Atalayar

Esta semana se celebró una reunión con la participación de Arabia Saudí, EEUU, Emiratos Árabes, Bahréin, Kuwait, Omán, Qatar y Jordania

Pie de foto: Soldados de la Coalición Árabe en Yemen. 

Arabia Saudí se está preparando para el lanzamiento de la llamada “OTAN Árabe”, la Alianza Estratégica de Medio Oriente (MESA), en un esfuerzo por combatir la hegemonía iraní en la región. El Reino del Golfo celebró el 8 de abril una reunión con la participación de alto nivel de Arabia Saudí, los Estados Unidos, Emiratos Árabes Unidos, Bahréin, Kuwait, Omán, Qatar y Jordania. 

Según la agencia de noticias saudí WAS, la reunión fue “un paso importante para lanzar la alianza, cuyo objetivo es fortalecer la seguridad y la estabilidad de la región y del mundo”. Sulaiman al-Oqaily, un analista político saudí, dice que debe haber una estrategia entre las naciones árabes que forman la alianza, así como un objetivo claro para que tal esfuerzo tenga éxito. Primero, al-Oqaily señala que debe haber un bloque árabe unido que haya acordado que la “OTAN Árabe” protegerá al mundo árabe de todo tipo de amenazas y desafíos de seguridad. “Los motivos y los determinantes de sus miembros deben ser los mismos”, dice. Al-Oqaily declaró que el sectarismo con el que Irán se dirige al Medio Oriente es peligroso. “Irán está aprovechando su cultura y sus vínculos religiosos con el mundo árabe para expandirse allí y destruirlo”, asegura. También señala que, si Irán no estuviera involucrado en Irak, este último ya tendría paz. La administración de los Estados Unidos ha estado explorando desde el año pasado la creación de un nuevo cuerpo de seguridad compuesto por los países sunitas del Medio Oriente que estarán orientados a contrarrestar el aventurero regional chiíta iraní. 

Según se informa, los estados miembros de MESA buscarán una cooperación más profunda en el campo de la defensa antimisiles, el entrenamiento militar y el antiterrorismo, al tiempo que fortalecerán los lazos políticos y económicos más amplios. “Serviría como un baluarte contra la agresión iraní, el terrorismo, el extremismo y traerá estabilidad”, afirmó un portavoz del Consejo de Seguridad Nacional de la Casa Blanca en referencia a la asociación potencial el año pasado. 

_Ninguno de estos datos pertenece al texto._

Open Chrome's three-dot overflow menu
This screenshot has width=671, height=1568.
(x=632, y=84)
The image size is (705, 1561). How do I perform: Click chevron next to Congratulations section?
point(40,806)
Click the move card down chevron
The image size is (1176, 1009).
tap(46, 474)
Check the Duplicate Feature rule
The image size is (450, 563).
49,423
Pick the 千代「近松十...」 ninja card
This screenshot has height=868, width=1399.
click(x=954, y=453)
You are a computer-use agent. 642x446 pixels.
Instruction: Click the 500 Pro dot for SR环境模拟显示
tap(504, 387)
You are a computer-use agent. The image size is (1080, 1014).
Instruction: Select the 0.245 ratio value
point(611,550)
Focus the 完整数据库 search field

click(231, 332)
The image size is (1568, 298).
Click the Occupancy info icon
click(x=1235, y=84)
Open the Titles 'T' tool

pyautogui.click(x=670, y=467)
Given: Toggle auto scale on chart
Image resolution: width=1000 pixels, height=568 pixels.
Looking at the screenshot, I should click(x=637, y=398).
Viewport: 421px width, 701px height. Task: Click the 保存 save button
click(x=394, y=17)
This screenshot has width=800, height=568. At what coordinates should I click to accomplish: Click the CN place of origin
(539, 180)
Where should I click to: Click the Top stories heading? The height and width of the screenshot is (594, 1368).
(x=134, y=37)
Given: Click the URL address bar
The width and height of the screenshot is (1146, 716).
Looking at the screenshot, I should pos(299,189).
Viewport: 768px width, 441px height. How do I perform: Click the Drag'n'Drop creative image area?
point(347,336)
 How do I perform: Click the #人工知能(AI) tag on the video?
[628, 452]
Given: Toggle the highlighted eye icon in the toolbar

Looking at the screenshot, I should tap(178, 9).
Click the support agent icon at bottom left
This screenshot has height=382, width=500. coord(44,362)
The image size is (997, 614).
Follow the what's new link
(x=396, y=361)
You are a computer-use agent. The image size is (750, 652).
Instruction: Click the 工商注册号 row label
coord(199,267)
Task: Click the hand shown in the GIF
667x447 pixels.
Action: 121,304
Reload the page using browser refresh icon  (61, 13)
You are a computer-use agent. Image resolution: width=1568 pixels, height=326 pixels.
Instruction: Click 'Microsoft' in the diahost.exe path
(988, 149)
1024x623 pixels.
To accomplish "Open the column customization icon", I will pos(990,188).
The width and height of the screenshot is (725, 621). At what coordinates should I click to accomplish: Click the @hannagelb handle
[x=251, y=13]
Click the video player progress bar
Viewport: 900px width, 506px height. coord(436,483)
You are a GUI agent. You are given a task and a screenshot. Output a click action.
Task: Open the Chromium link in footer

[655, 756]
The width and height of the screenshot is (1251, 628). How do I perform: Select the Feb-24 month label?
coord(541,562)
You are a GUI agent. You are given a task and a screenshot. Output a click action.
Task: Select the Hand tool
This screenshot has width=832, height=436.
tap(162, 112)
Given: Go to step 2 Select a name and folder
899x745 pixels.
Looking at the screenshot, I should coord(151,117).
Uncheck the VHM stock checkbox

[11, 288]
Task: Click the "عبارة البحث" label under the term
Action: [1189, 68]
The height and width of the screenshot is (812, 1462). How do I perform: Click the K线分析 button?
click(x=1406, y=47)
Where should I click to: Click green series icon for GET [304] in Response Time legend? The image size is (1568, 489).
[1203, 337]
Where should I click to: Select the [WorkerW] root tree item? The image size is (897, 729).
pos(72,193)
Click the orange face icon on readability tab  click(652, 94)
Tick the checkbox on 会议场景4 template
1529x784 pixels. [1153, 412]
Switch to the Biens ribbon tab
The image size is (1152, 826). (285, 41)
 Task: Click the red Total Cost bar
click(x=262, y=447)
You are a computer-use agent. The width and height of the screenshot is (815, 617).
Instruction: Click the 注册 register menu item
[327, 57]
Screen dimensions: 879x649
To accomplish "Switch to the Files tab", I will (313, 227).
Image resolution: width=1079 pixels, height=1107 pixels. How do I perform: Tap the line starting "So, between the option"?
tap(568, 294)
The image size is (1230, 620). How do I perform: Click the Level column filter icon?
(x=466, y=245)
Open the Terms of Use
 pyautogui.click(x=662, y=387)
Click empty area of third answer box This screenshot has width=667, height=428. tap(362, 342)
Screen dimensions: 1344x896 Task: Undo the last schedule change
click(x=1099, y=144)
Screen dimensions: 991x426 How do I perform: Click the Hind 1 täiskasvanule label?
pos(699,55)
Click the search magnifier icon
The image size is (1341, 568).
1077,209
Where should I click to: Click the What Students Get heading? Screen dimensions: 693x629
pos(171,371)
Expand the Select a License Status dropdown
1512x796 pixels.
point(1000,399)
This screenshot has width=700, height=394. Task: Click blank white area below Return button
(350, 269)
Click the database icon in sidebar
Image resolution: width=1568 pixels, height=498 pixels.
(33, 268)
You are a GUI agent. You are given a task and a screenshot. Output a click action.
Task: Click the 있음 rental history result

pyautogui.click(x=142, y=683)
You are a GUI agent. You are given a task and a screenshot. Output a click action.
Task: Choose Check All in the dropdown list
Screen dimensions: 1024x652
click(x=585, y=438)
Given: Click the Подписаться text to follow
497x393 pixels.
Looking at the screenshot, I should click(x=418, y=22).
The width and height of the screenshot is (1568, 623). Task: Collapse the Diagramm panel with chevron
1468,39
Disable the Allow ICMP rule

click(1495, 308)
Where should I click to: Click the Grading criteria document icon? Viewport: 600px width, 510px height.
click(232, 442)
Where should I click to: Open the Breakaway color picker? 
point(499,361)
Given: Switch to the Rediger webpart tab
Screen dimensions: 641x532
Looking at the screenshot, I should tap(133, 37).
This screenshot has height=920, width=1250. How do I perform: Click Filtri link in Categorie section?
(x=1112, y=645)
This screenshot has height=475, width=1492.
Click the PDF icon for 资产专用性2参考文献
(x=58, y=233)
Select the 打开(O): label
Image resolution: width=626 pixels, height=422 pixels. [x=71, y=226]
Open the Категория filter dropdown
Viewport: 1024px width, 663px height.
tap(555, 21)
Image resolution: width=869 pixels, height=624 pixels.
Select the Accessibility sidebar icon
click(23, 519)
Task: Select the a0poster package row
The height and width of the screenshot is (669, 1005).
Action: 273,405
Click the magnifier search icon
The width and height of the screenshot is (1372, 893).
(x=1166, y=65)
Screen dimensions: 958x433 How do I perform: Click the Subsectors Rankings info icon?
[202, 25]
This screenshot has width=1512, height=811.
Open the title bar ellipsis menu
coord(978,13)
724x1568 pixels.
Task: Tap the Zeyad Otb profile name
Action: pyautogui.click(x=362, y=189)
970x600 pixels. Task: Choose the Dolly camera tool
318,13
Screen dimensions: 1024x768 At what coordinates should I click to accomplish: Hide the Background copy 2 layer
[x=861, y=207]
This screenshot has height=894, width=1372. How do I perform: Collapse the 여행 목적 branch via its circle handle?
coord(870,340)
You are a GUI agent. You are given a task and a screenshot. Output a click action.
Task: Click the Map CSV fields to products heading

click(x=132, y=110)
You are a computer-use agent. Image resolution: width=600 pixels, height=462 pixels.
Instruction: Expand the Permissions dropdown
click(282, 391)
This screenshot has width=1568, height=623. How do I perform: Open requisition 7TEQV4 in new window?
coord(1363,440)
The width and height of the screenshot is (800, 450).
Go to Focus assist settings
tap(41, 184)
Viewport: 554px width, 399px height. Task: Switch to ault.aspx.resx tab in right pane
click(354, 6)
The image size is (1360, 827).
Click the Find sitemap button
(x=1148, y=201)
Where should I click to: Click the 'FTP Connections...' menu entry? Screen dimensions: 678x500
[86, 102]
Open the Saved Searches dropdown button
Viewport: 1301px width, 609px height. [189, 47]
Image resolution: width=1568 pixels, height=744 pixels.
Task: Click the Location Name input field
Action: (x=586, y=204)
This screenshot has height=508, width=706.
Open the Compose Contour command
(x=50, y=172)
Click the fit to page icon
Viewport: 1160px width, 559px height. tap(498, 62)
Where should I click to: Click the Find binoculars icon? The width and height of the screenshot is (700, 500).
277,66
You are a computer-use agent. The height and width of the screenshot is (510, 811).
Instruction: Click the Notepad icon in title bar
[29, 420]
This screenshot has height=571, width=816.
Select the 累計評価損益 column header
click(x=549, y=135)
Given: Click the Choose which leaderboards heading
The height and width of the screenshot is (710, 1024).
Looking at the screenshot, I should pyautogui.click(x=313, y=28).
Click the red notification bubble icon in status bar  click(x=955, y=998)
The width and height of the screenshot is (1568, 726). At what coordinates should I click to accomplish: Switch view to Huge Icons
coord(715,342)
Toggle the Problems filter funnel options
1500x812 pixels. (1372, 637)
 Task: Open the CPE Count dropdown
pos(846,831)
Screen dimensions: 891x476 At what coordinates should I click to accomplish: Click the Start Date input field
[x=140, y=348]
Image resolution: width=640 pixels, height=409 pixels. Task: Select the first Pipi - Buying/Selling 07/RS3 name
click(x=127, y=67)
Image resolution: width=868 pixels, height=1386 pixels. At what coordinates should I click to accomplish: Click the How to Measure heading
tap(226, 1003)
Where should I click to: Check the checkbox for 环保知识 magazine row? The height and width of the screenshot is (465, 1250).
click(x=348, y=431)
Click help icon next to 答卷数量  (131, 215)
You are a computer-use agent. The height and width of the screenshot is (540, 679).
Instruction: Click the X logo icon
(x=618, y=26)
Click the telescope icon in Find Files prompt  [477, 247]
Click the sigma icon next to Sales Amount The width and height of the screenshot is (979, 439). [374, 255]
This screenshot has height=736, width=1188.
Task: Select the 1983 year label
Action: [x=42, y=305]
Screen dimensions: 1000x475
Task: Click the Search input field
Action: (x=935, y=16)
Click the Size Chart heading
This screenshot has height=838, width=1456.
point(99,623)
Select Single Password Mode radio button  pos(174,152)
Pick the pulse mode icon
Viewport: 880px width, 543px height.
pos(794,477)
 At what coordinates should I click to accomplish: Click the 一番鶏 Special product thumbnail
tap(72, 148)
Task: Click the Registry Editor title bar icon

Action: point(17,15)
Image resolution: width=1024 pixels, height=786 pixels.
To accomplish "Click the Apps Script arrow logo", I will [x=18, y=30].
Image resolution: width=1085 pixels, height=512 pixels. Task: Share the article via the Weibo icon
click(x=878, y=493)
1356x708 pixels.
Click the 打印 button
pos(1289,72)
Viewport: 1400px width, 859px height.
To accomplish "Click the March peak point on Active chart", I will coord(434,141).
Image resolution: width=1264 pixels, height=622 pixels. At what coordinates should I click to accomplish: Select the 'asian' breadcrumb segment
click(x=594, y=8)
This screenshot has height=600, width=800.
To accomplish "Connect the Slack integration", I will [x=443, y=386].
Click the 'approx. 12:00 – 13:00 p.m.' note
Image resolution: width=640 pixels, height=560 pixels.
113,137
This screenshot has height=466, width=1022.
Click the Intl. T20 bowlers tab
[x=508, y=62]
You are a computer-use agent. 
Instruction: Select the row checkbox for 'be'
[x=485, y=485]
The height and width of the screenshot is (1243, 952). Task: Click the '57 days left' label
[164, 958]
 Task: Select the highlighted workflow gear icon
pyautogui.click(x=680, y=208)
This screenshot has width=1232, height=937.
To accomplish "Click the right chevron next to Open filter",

“No es un proyecto nuevo. Sin embargo, su implementación es lo que importa”, dice Qassem Qaseer, un analista político libanés. Confirma que Estados Unidos ha estado trabajando con los Estados árabes desde hace un tiempo para formar ese cuerpo, señalando que “el problema sigue siendo con las diferentes agendas y el enfoque político de sus miembros”. Por ejemplo, Qaseer dice que los países árabes no están de acuerdo en más de un tema crítico, señalando que la OTAN árabe sigue siendo una idea sin estructura. “Su objetivo es presionar a Irán sobre el terreno con tal iniciativa, aunque, primero, deben hacerlo realidad”, dice Qaseer. 

Cabe destacar que la idea de una coalición árabe de la OTAN es uno de los resultados de la cumbre árabe-islámica organizada por Riad en mayo de 2017. Durante el año pasado, altos funcionarios estadounidenses, incluido el consejero del presidente Donald Trump, Jared Kushner, y el negociador internacional Jason Greenblatt, llevaron a cabo la diplomacia de transbordadores entre las capitales de Medio Oriente. 

Varios analistas que hablaron con The Media Line confirmaron que las visitas sentaron las bases de MESA, aunque la idea fue planteada por primera vez por Arabia Saudita. Respecto a Israel, sus relaciones con las naciones musulmanas regionales están mejorando, principalmente, como resultado de un interés compartido en frenar la potencial nuclearización de Irán. Sin embargo, el conflicto con los palestinos sigue siendo un obstáculo importante, si no insuperable, para el establecimiento de relaciones diplomáticas plenas entre Israel y más de sus vecinos.